### PROVIDED INFORMATION:

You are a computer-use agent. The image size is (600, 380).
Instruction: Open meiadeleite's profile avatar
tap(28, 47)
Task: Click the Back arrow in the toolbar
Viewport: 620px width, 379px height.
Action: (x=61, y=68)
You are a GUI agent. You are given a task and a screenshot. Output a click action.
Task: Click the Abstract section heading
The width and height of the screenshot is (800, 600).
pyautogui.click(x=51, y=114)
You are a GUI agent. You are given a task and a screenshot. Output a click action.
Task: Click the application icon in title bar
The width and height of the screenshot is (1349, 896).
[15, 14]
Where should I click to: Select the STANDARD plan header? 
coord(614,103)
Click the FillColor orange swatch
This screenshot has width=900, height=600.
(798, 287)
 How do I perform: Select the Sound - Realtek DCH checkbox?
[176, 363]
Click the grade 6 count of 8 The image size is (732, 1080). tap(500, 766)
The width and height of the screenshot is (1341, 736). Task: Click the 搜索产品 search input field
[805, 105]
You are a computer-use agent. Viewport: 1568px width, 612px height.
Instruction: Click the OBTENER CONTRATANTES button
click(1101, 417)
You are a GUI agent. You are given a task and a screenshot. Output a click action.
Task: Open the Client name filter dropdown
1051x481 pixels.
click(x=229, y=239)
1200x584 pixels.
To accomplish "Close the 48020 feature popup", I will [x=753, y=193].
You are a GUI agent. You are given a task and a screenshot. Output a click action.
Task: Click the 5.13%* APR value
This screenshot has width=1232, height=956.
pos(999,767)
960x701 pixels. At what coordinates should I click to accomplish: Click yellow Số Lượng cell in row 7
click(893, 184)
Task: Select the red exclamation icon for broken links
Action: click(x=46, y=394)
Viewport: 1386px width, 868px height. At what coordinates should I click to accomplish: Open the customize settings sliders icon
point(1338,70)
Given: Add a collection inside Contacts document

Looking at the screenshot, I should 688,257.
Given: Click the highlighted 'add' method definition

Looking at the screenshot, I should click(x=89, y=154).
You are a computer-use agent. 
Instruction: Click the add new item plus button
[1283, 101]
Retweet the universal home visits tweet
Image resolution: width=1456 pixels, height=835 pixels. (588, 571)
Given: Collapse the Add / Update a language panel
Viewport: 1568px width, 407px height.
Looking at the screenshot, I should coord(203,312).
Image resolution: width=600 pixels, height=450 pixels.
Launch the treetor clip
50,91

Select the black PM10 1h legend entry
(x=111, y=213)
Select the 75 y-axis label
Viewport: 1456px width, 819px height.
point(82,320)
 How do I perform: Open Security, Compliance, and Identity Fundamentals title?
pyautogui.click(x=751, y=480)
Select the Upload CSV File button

### PROBLEM TO WORK ON:
Give back the whole listing above. Keep every character the same.

### COMPLETED TASK:
You are a computer-use agent. The image size is (600, 380).
Instruction: Open meiadeleite's profile avatar
tap(28, 47)
Task: Click the Back arrow in the toolbar
Viewport: 620px width, 379px height.
Action: (x=61, y=68)
You are a GUI agent. You are given a task and a screenshot. Output a click action.
Task: Click the Abstract section heading
The width and height of the screenshot is (800, 600).
pyautogui.click(x=51, y=114)
You are a GUI agent. You are given a task and a screenshot. Output a click action.
Task: Click the application icon in title bar
The width and height of the screenshot is (1349, 896).
[15, 14]
Where should I click to: Select the STANDARD plan header? 
coord(614,103)
Click the FillColor orange swatch
This screenshot has width=900, height=600.
(798, 287)
 How do I perform: Select the Sound - Realtek DCH checkbox?
[176, 363]
Click the grade 6 count of 8 The image size is (732, 1080). tap(500, 766)
The width and height of the screenshot is (1341, 736). Task: Click the 搜索产品 search input field
[805, 105]
You are a computer-use agent. Viewport: 1568px width, 612px height.
Instruction: Click the OBTENER CONTRATANTES button
click(1101, 417)
You are a GUI agent. You are given a task and a screenshot. Output a click action.
Task: Open the Client name filter dropdown
1051x481 pixels.
click(x=229, y=239)
1200x584 pixels.
To accomplish "Close the 48020 feature popup", I will [x=753, y=193].
You are a GUI agent. You are given a task and a screenshot. Output a click action.
Task: Click the 5.13%* APR value
This screenshot has width=1232, height=956.
pos(999,767)
960x701 pixels. At what coordinates should I click to accomplish: Click yellow Số Lượng cell in row 7
click(893, 184)
Task: Select the red exclamation icon for broken links
Action: click(x=46, y=394)
Viewport: 1386px width, 868px height. At what coordinates should I click to accomplish: Open the customize settings sliders icon
point(1338,70)
Given: Add a collection inside Contacts document

Looking at the screenshot, I should 688,257.
Given: Click the highlighted 'add' method definition

Looking at the screenshot, I should click(x=89, y=154).
You are a computer-use agent. 
Instruction: Click the add new item plus button
[1283, 101]
Retweet the universal home visits tweet
Image resolution: width=1456 pixels, height=835 pixels. (588, 571)
Given: Collapse the Add / Update a language panel
Viewport: 1568px width, 407px height.
Looking at the screenshot, I should coord(203,312).
Image resolution: width=600 pixels, height=450 pixels.
Launch the treetor clip
50,91

Select the black PM10 1h legend entry
(x=111, y=213)
Select the 75 y-axis label
Viewport: 1456px width, 819px height.
point(82,320)
 How do I perform: Open Security, Compliance, and Identity Fundamentals title?
pyautogui.click(x=751, y=480)
Select the Upload CSV File button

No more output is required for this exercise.